We all agree that someday, we shall pass away! Death is, therefore, inevitable. There is also another certainty that we do not have the luxury of being informed when any of us reached this final point. Thus, the best part of life is lived when we live each day like it is the last day. Today is the best day to bequeath or endow. Children come with a great deal of exaction on finances on couples’ earnings. Insurance savings through savings endowment policies have proven to be the most affordable means of saving up for children’s tuition, books and other essentials when they grow into school age.
For instance, when a child is born today, an educational endowment could be taken in the named child after the year’s birthday. Based on the earnings capacity of the parents and the category of education desired by parents for the child, a 10-year plan targeting the final years of college and all through university could be purchased. It may also excite some parents to buy insurance for the formative years of the child and pay from primary school and through other levels of education.
Notwithstanding the economic difficulties, endowments can serve other purposes – which essentially solves the problems the policyholder intended despite his absence due to death. Often the major challenge that prevents many people from embracing endowments is the tie to death benefits whereas most forget a significant proportion of those who buy endowments cash out while still alive and enjoy the benefits with the named beneficiaries.
Rebecca Lake writing in Forbes Advisor states, “Endowment life insurance is designed to offer a payout to the policy’s beneficiaries when the insured person passes away or to the insured person at the end of a set period. An endowment life insurance policy can act as a savings and investment vehicle.”
Right fit for individual needs
The Nigerian economic environment is peculiar as well as daunting. Education takes a large slice of the typical family income. Both children and parents are constantly demanding a portion of their earnings for education. For parents, it is a continuous quest for knowledge, self-improvement and career enhancement. Therefore, parents can start an endowment for their children after their first anniversary. However, depending on an individual’s financial situation and needs, term life insurance or a permanent policy might be more appropriate.
The act of gifting itself is an expression of the love we share with others, particularly our family. It is also a demonstration of the care and responsibility we owe to the ones concerned. Insurance simply serves as the best tool to do this. Ideally, this kind of planning frees funds when you want to invest in self-improvement in future because children’s education, family health and a few others have been taken care of.
Without exception, all Nigerians are confronted with, at least, one material challenge or the other that requires fixing.

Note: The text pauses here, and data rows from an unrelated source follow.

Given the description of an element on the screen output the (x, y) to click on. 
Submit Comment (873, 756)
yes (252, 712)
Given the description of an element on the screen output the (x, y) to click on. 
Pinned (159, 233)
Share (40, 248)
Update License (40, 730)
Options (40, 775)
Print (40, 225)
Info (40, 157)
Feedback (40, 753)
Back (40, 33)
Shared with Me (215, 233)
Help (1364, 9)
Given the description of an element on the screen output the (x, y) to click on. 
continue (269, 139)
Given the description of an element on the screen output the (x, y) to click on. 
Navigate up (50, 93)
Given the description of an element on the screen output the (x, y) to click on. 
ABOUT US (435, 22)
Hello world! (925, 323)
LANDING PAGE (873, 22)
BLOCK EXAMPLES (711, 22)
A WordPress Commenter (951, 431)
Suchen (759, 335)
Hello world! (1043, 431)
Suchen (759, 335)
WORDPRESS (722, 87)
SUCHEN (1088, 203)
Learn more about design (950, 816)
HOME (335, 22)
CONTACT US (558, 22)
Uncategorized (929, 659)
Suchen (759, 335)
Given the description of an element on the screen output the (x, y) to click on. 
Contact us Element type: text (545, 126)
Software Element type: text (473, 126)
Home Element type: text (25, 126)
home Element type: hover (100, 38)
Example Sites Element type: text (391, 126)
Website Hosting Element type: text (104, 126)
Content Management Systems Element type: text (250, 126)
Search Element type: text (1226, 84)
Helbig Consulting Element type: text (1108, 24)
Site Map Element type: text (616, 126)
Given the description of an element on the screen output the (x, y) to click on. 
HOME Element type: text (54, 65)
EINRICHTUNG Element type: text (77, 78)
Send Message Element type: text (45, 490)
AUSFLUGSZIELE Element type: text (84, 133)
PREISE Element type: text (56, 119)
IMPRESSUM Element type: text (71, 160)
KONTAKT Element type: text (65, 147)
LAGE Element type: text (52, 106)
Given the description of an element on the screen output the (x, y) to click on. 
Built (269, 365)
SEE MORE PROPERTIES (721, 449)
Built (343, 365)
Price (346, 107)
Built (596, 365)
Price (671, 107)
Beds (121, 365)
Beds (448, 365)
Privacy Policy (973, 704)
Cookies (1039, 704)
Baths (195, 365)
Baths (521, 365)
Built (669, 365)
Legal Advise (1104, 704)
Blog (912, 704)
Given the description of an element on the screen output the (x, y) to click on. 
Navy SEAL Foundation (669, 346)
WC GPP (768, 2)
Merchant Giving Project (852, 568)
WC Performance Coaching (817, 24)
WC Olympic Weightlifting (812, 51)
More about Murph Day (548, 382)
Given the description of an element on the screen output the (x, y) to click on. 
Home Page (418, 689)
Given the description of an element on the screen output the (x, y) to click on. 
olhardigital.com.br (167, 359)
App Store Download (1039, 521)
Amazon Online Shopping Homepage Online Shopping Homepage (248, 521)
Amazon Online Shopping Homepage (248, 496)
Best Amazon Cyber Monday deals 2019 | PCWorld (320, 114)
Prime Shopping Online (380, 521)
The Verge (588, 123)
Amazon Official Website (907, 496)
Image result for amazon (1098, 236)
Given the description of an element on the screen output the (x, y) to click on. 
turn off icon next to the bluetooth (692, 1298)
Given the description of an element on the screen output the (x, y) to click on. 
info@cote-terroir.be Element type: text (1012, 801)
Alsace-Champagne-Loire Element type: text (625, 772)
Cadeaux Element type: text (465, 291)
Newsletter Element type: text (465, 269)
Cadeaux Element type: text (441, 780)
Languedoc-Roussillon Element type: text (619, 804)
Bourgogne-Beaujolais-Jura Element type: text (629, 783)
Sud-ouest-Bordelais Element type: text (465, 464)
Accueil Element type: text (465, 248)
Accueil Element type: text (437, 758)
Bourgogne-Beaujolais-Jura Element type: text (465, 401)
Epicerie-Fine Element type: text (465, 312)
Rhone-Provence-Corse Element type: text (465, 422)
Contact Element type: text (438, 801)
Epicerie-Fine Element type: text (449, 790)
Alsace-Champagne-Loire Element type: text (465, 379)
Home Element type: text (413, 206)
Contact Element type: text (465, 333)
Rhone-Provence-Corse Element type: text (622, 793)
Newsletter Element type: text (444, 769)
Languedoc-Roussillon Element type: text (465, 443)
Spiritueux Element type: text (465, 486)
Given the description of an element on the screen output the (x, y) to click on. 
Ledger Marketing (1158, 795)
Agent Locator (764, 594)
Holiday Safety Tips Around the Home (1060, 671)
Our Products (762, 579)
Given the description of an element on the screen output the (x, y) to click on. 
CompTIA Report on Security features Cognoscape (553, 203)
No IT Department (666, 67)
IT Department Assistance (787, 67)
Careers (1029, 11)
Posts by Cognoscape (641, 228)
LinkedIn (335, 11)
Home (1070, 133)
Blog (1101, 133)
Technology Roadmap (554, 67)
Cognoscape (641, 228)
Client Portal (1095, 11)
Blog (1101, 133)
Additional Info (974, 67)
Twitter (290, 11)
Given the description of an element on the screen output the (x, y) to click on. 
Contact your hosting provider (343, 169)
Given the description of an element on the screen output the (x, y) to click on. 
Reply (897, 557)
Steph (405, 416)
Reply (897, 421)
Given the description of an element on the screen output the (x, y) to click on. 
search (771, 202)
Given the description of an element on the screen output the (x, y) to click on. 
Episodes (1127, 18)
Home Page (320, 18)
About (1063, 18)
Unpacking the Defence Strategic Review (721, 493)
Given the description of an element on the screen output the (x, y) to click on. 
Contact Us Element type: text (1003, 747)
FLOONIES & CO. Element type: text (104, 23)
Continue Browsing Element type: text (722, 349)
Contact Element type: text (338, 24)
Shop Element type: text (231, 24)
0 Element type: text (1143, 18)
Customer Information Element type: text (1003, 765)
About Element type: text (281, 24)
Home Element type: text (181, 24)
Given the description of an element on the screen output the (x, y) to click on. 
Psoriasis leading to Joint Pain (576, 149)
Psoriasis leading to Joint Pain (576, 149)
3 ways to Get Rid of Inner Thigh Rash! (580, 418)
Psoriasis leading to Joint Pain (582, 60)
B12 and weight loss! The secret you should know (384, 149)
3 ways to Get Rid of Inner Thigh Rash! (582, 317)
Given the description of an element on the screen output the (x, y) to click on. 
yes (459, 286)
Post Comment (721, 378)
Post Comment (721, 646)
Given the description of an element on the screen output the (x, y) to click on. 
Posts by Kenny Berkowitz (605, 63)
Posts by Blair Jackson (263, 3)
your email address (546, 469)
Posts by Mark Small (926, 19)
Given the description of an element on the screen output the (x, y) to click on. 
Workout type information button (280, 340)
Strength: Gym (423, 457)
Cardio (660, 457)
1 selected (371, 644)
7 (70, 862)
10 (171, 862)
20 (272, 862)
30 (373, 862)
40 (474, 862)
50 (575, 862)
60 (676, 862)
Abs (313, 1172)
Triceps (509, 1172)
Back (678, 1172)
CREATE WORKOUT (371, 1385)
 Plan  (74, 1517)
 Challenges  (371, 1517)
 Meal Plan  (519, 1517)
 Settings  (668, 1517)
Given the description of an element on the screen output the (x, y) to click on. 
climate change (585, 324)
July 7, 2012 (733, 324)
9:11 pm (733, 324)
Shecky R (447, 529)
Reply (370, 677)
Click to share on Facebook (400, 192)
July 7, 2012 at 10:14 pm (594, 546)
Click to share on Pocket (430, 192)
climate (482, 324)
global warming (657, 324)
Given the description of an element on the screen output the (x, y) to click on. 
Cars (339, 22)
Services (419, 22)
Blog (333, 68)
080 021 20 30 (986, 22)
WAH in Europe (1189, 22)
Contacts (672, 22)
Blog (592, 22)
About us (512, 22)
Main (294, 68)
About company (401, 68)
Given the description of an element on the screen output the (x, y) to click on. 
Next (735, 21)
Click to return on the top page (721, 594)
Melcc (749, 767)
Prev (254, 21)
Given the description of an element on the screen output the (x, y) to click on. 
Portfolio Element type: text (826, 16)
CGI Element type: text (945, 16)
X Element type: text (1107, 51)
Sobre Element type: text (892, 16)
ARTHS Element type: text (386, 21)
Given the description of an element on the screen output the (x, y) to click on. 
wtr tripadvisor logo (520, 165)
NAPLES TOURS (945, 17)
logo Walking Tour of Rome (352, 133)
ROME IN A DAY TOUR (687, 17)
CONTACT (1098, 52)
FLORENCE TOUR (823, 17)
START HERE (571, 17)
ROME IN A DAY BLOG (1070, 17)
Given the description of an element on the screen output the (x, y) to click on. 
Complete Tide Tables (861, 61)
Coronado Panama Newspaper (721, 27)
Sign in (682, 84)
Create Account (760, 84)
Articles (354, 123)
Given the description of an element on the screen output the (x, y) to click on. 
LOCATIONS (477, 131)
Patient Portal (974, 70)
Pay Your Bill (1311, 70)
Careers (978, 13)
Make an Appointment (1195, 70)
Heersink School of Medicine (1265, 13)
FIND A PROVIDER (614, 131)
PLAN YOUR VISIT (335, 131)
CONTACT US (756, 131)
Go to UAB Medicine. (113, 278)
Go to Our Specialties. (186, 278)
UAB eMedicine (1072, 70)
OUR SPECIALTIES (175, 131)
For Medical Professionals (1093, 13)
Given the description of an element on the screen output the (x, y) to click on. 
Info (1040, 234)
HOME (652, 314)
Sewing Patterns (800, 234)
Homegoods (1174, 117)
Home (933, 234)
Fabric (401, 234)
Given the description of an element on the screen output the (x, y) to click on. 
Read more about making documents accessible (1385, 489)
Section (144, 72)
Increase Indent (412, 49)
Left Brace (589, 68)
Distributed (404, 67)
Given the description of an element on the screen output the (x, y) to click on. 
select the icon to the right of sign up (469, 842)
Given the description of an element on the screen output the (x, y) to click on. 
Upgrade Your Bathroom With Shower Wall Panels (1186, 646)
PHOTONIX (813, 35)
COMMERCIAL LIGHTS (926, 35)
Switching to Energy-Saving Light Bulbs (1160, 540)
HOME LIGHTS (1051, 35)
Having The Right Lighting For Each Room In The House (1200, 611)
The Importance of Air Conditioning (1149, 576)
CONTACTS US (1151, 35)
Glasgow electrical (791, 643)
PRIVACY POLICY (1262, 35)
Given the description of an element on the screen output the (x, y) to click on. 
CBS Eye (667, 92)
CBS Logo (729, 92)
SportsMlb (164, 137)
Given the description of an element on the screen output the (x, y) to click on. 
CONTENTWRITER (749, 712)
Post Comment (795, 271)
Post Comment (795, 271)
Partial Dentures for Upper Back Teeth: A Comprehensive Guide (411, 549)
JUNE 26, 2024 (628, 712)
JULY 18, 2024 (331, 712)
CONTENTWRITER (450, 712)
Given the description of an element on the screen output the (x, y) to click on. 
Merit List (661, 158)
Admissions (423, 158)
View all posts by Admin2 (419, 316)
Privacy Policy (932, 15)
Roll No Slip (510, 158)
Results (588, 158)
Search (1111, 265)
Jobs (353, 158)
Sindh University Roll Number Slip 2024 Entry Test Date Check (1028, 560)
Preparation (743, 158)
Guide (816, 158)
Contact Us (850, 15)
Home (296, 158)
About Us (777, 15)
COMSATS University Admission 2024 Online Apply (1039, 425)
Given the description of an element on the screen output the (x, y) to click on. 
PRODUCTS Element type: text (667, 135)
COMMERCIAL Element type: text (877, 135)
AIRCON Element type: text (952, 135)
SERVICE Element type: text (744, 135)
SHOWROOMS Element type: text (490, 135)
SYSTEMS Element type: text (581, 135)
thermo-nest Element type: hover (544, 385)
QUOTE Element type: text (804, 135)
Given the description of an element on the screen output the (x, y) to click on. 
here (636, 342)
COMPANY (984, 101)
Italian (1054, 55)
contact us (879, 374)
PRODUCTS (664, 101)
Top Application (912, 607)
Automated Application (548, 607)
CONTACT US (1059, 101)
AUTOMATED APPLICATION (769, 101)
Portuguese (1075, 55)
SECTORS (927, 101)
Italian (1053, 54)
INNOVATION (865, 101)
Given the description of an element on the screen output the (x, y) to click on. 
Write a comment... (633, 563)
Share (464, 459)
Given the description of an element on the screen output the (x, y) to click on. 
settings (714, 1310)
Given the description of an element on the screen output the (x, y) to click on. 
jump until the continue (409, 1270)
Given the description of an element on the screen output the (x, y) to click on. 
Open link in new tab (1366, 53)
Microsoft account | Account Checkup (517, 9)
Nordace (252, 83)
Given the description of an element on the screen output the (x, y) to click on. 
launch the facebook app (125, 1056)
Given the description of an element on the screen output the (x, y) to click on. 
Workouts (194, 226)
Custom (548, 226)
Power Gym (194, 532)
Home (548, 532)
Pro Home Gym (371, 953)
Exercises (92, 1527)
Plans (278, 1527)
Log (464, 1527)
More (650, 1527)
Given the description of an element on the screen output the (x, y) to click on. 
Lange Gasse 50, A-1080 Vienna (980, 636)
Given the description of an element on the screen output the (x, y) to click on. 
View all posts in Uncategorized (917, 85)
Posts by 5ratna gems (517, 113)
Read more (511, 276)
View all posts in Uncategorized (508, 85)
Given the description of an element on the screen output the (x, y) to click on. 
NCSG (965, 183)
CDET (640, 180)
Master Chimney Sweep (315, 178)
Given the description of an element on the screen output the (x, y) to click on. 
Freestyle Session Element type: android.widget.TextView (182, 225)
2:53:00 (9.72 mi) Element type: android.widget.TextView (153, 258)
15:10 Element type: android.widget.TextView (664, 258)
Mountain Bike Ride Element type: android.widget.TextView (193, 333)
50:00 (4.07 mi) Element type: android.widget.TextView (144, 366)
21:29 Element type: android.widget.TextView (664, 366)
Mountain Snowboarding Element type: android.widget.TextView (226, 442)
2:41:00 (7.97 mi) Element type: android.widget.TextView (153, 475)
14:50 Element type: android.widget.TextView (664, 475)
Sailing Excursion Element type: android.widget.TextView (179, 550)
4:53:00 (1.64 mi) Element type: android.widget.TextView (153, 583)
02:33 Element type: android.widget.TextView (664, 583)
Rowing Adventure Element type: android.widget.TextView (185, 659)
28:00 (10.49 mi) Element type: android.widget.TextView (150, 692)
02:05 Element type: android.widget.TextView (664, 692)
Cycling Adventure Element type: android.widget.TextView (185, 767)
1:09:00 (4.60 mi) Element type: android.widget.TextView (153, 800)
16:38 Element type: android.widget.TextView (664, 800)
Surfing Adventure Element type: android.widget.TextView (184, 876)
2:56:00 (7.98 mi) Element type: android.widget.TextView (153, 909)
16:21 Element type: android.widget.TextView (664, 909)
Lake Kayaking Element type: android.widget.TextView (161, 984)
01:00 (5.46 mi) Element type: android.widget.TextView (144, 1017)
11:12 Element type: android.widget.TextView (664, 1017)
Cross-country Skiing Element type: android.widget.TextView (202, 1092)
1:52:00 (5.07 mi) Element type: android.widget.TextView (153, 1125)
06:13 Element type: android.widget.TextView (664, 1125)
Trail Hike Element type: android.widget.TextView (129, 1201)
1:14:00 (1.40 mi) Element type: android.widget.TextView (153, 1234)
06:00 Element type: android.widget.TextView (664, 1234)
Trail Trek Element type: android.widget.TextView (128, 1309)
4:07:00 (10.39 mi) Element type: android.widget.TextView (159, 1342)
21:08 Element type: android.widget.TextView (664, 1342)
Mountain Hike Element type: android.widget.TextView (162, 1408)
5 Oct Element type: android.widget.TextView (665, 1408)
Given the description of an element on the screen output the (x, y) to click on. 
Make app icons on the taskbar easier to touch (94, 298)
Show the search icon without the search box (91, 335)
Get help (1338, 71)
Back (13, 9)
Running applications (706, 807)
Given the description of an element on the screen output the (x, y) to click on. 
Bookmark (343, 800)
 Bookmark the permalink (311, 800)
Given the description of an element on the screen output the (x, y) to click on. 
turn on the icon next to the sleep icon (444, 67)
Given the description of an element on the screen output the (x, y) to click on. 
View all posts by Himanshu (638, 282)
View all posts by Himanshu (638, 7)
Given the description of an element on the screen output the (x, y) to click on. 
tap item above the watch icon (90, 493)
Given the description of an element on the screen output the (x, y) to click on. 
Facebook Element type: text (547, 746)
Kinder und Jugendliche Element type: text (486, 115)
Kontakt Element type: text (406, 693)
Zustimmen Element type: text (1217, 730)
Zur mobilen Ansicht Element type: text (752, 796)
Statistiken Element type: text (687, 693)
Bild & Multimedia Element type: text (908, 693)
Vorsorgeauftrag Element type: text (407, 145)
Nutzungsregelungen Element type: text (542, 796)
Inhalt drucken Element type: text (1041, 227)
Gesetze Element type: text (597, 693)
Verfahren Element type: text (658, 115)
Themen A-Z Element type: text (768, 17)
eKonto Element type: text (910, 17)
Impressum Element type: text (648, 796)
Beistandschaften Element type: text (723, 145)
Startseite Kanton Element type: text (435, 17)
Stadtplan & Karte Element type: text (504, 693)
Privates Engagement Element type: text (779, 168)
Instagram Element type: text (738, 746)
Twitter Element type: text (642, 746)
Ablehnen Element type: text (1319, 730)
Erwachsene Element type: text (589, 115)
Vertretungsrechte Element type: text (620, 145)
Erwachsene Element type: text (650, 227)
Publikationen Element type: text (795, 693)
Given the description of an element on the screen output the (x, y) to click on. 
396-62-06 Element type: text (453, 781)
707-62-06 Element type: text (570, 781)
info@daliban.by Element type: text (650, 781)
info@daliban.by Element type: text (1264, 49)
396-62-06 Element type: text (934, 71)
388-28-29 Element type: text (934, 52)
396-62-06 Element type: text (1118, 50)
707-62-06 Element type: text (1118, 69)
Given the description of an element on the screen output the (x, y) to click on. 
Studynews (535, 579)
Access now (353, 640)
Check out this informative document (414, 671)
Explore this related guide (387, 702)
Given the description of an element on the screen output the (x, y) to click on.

But the cycle of everyday living has rendered many people incapable of seeking alternatives to solving these problems except to plunge headlong into the vicious cycle. As schools reopen, the rat race for school fees begins again for most families with the additional burden of the high cost of living. To ask any parent at this time to take out education policy for children will be a tough call. Yet this remains the only viable planning tool in a despondent economy.
Endowments allow the policyholder to cash out at maturity. This type of life insurance functions on multiple benefit levels – funding death benefits, cash out at maturity to the insured, payout to named beneficiaries, and accumulating savings. Depending on the age of the policyholder at inception, the premiums tend to be higher for shorter terms (like 5 years) and less if the term is more prolonged (like 20 years or more).
Due to low returns on investment and unstable macroeconomic variables, it may be advisable to take five years of saving plans at a time and roll over for another term if desired. Yesterday belongs to the past, today remains the best day to start. If your child is 5 years, you will be in the position to congratulate yourself if you start putting together an educational endowment together so that in the next 10 years, funding university education will be less challenging for this particular child.
Aside from endowments which may be accessed by the policyholder at maturity or the end of the savings period, bequeathals can be tied to organisations where one wishes to save up money and donate large sums either for charity, a cause or r the family after the policyholder passes away. Many people feel obliged to their communities, religious groups, family groups or indeed to individuals and families. These affiliations to a cause or love for a society where one belongs may form the basis of leaving a legacy. In the long term, this type of insurance helps the policyholder accumulate enough funds to execute his wishes.
The Right Time
Oftentimes, we do hope that our plans kick start at the right time. Despite the parlous state of the economy and most individuals’ finances, the right time is now. Begin with the family unit – think of education, family life after the breadwinner is gone. Think of the sustainability of children’s education, of their access to good health and other necessities when the provider is no longer there. Now is the right time!